A
abordagem da relação existente entre trabalho e saúde mental demanda alguns
esclarecimentos. O primeiro ponto a ser destacado é que a saúde mental no
trabalho refere-se aos comportamentos que permitem que o trabalhador, apesar
das pressões, continue exercendo suas funções. Com isso percebe-se que é
necessária uma revisão dos modelos que se propõem a investigar a relação
citada.
Ao
falar em saúde mental e trabalho, comumente, surgem idéias ligadas ao fator causal
do ambiente de trabalho e ainda considera-se que o fenômeno da doença está
ligado a cada trabalhador individualmente. Contudo, Dejours (1994) sugere a
idéia de que o nível patológico deve ser visto como uma predisposição do
sujeito e que o desencadeamento de uma doença ou não se apóia nas relações
coletivas de trabalho. Mais especificamente, esse autor diz que a saúde mental
no trabalho deve ser entendida como os processos que possibilitam a manutenção
do trabalhador na realização de suas funções.
Assim,
é possível falar que a abordagem saúde mental-trabalho será mais facilitada e
se tornará mais aperfeiçoada a partir da ruptura com modelos médicos e
psiquiátricos clássicos. Também se aconselha adotar a prática da não redução do
trabalho às condições físicas, químicas e biológicas, e considerar a dimensão
organizacional. De forma sintética, essas ações conduzem à necessidade de
visualizar a relação social no trabalho.
Como
resultado dessas demandas surge a psicopatologia do trabalho. Esse campo de
investigação apresenta um método clínico e teórico considerando a articulação
das atuações do sujeito e aquilo que é produzido pelo ambiente coletivo do trabalho.

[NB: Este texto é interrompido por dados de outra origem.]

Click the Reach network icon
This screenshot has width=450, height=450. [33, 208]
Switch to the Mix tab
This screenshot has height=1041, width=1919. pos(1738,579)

Aqui, é preciso ter cuidado também com o determinismo reducionista
socioeconômico.
Para
avaliar o relacionamento entre saúde mental e trabalho, Dejours (1994) toma
como ponto de partida a realização da pesquisa sobre o individualismo
triunfante que pode ser encontrado em algumas organizações.
O
autor citado apresenta, então, uma pesquisa que tem como objetivos demonstrar a
existência do individualismo como resultado do sofrimento psíquico e, além disso,
mostrar que a psicopatologia do trabalho pode promover um remanejamento desse quadro,
possibilitando o estudo e a prática do trabalho e saúde mental.
A
pesquisa se desenvolveu no contexto de um serviço de manutenção de uma
indústria de processo (indústria nuclear). Nesse local eram observados riscos
para o pessoal, as instalações e meio ambiente. Mas, os fatores que mais vinham
causando preocupação eram o desengajamento dos operadores, degradação do clima psicológico,
comportamentos individuais enigmáticos e preocupantes.
Devido
ao fato de haver um distanciamento entre trabalho prescrito e trabalho real, os
operários começaram a desenvolver a prática do quebra-galhos.Ao conceber essa
prática,muitos desentendimentos e conflitos se originaram.
Durante
a pesquisa foram identificados processos defensivos tanto por parte dos
operários quanto por parte dos executivos. Dentre os executivos, esses
processos se manifestavam por meio das táticas do segredo e do silêncio
generalizado. Os executivos intermediários, por sua vez, se baseavam na
Psicologia Espontânea dos Executivos, que atribui como causa daquilo que não
foi compreendido a imaturidade e falta de seriedade ou responsabilidade dos
trabalhadores.
Vale
assinalar que as ideologias defensivas estão presentes em vários espaços
organizacionais. Elas constituem uma expressão do individualismo triunfante.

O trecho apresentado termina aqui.